Harvest Public Media: American Beef Industry Gets Ready To Send A Bull Back Into China’s Shops
After coming to an agreement with U.S. trade officials to bring American beef to China after a 14-year hiatus, the most populous country in the world is set to once again import U.S.-raised beef. To take advantage of the massive new market, however, the U.S. cattle industry is going to have to make some changes.
China stopped taking American beef after an animal with mad cow disease was found in the U.S. cattle herd in 2003. To regain access, the beef industry had to assure Chinese officials that American beef is safe. That means beef companies will have to limit their use of controversial additives Chinese consumers are wary about, like hormones and a class of growth promotants called beta agonists, even if U.S. regulators say they are safe.
“They will test for different levels of these compounds at the port of entry and if they detect any of those levels, they will be returned or destroyed,” says Kent Bacus, who works on trade issues for the National Cattlemen’s Beef Association.
Because China is such a large player in a global market for not just beef but billions of dollars in other agricultural goods, the country’s demands have the potential to shape how beef is produced here in the U.S. But that transition will likely be a slow ramp-up, Bacus says. Phasing out beta agonists and hormones will not happen overnight.
“When you look at those kind of restrictions, it is different, because most of what we produce, we do use those technologies,” Bacus says.
Negotiations to reopen beef trade with China started under the Obama administration and wrapped up in the first few months of President Donald Trump’s tenure. Chinese officials first announced they would be lifting the ban on American beef in September 2016.

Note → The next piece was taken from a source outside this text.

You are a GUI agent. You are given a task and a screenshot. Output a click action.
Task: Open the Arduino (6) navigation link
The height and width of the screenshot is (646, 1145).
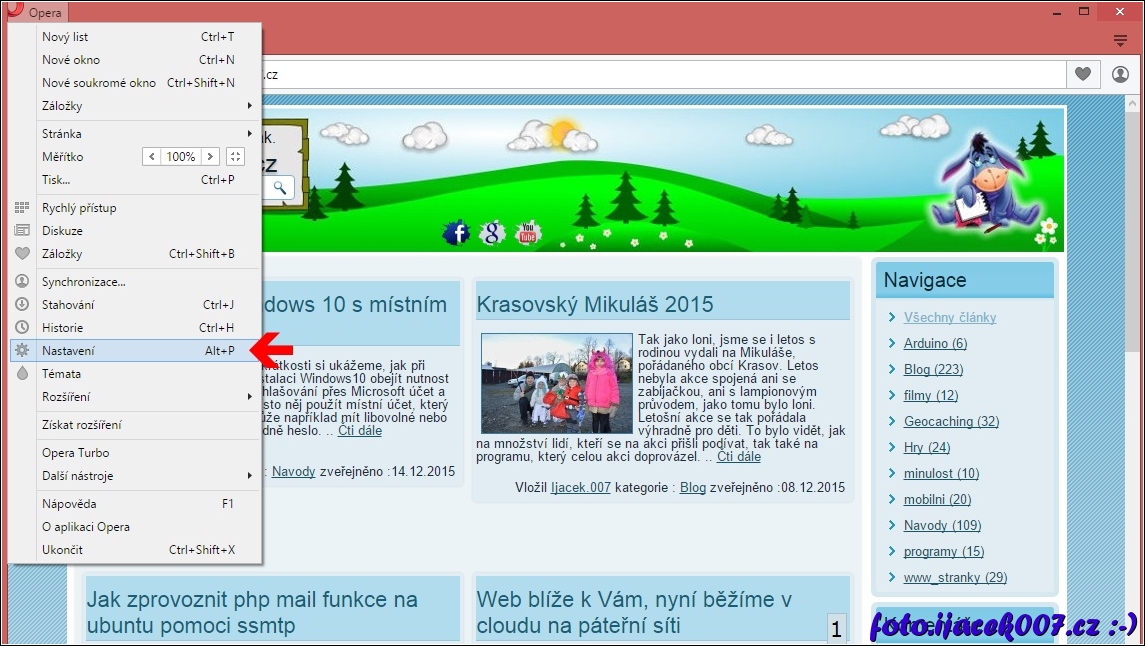[x=935, y=343]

Ranchers who want to ship beef to China will also have to trace their animals with digital ID tags from birth to sale and report that information to regulators in China. The country will also reject any beef from an animal older than 30 months at the time it was slaughtered,
Beef companies see China as a promising new market, worth more than $2 billion, especially as beef consumption continues to wane here in the U.S. At least one American meatpacker — Nebraska-based Greater Omaha Packing Company — has already sent one shipment of beef to China under the new rules.